• [Exercise objective]
Output the line that contains "You are a GUI" together with each line after it, through the final line of the listing below, word for word; omit pictures.

• [Task material]
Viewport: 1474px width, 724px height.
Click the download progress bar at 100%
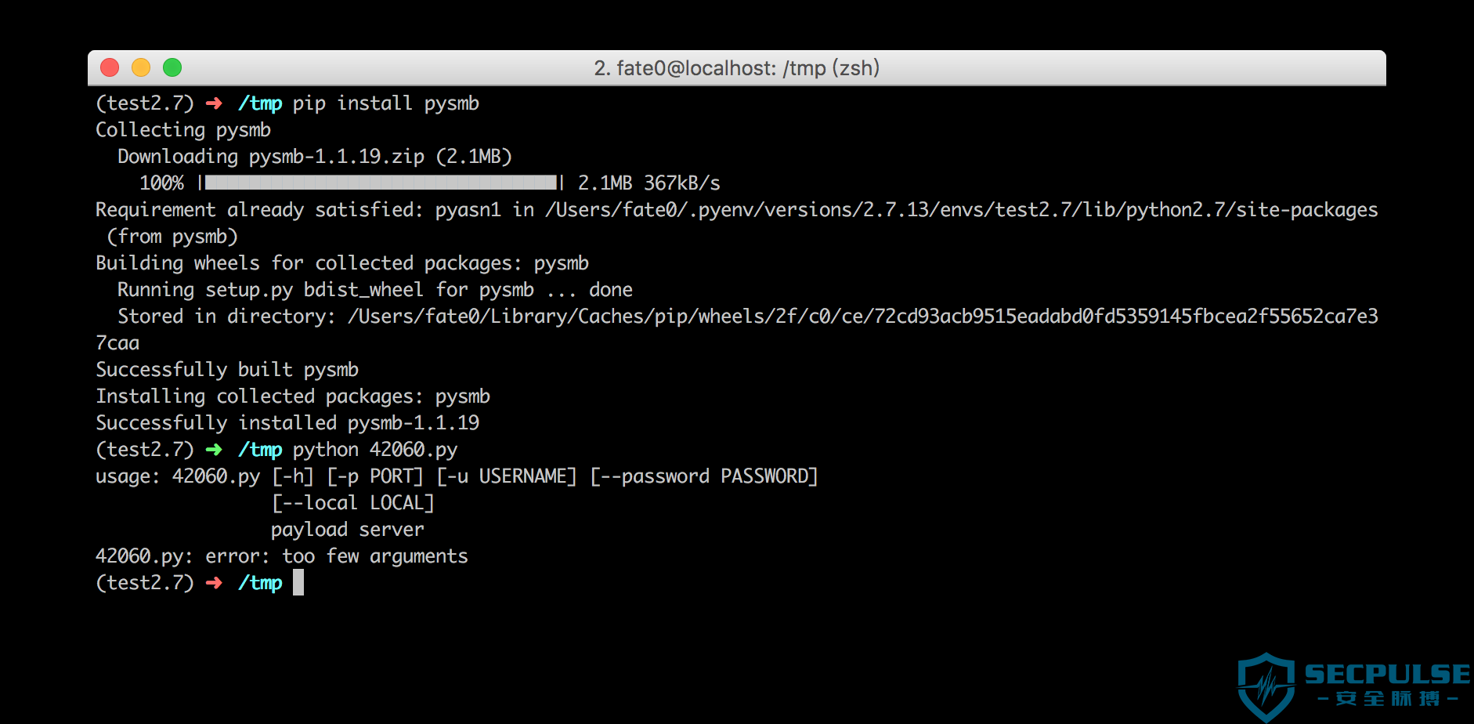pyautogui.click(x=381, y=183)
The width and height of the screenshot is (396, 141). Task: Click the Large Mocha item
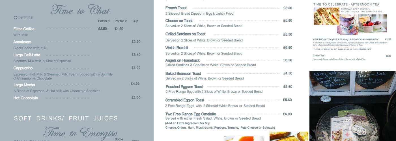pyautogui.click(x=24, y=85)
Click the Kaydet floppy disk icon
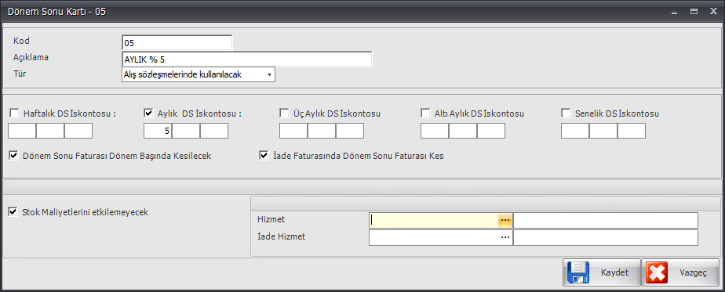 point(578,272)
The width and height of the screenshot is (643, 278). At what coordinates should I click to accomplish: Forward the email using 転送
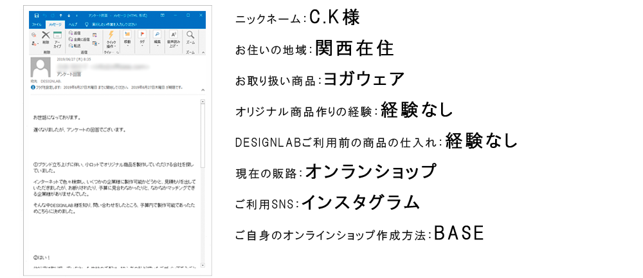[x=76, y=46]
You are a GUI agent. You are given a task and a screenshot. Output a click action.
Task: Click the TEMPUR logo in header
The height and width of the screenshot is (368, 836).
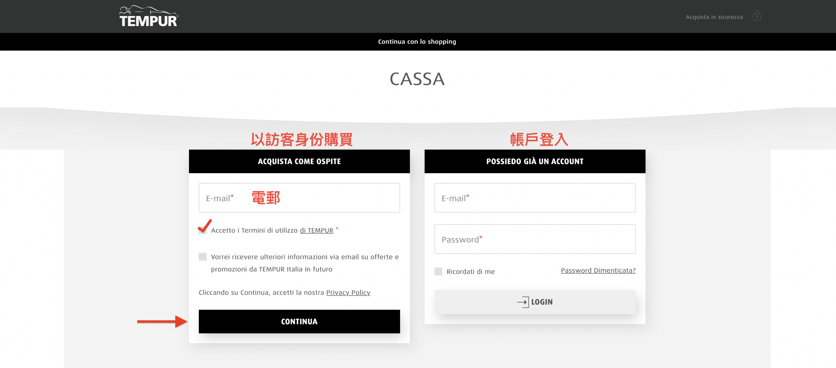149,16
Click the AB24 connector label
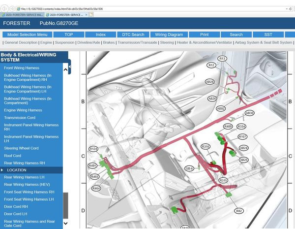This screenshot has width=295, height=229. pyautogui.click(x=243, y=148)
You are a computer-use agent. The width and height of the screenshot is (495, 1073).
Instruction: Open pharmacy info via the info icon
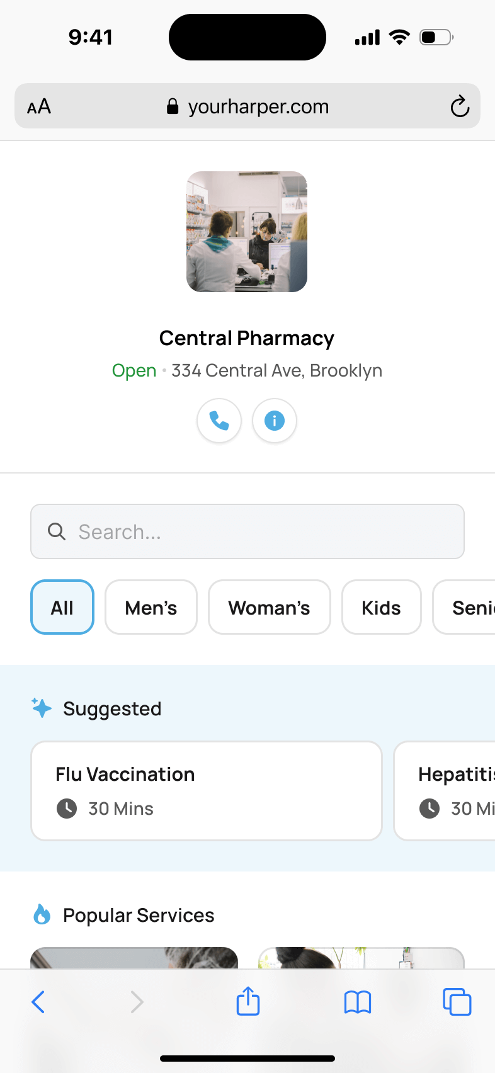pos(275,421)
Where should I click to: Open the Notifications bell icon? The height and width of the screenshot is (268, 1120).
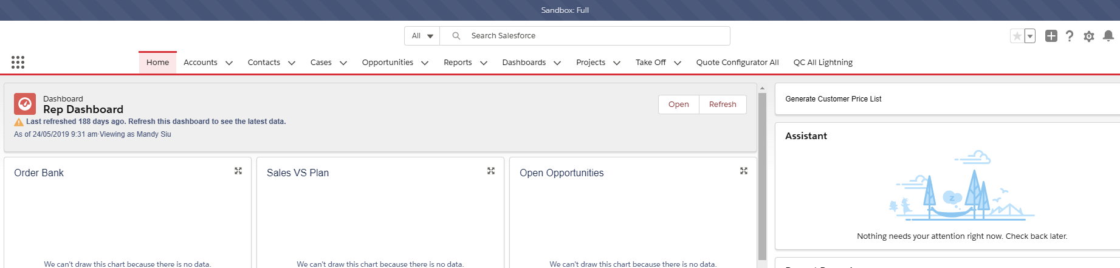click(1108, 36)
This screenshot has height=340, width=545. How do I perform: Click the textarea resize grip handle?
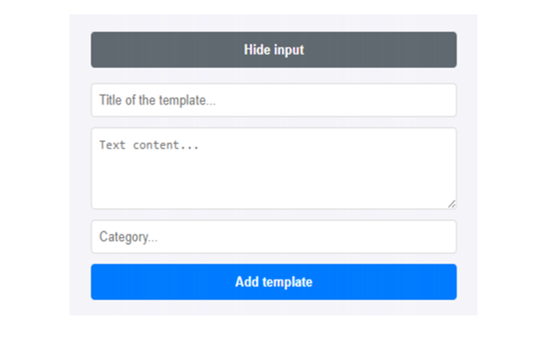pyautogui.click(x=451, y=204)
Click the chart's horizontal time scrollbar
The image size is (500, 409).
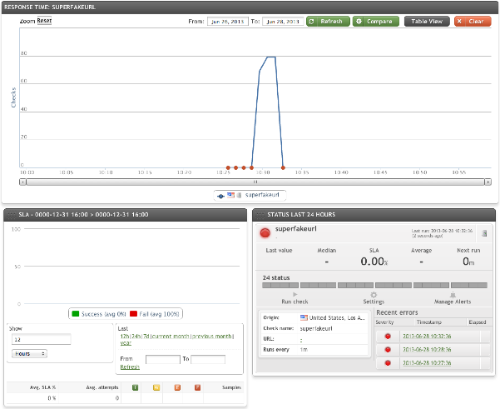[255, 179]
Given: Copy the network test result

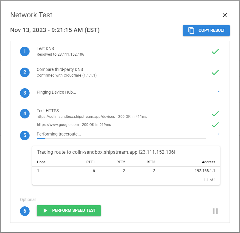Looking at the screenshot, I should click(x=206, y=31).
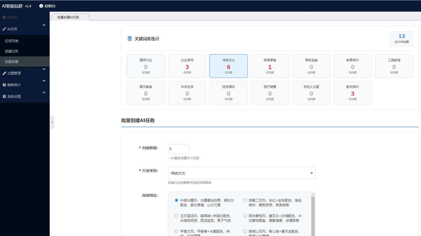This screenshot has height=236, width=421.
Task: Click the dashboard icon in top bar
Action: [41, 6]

• [Output for this exercise]
You are a GUI agent. You are given a task and a screenshot. Output a click action.
Task: Click the TEMPUR logo in header
The height and width of the screenshot is (368, 836).
149,16
Click the AB24 connector label
This screenshot has width=295, height=229. pyautogui.click(x=243, y=148)
You are a computer-use agent. The width and height of the screenshot is (495, 1073).
Instruction: Open pharmacy info via the info icon
pos(275,421)
Where should I click to: Open the Notifications bell icon? The height and width of the screenshot is (268, 1120).
click(1108, 36)
This screenshot has height=340, width=545. How do I perform: Click the textarea resize grip handle?
pyautogui.click(x=451, y=204)
Click the chart's horizontal time scrollbar
The image size is (500, 409).
[255, 179]
Given: Copy the network test result

Looking at the screenshot, I should click(x=206, y=31).
This screenshot has height=236, width=421.
Task: Click the dashboard icon in top bar
Action: [41, 6]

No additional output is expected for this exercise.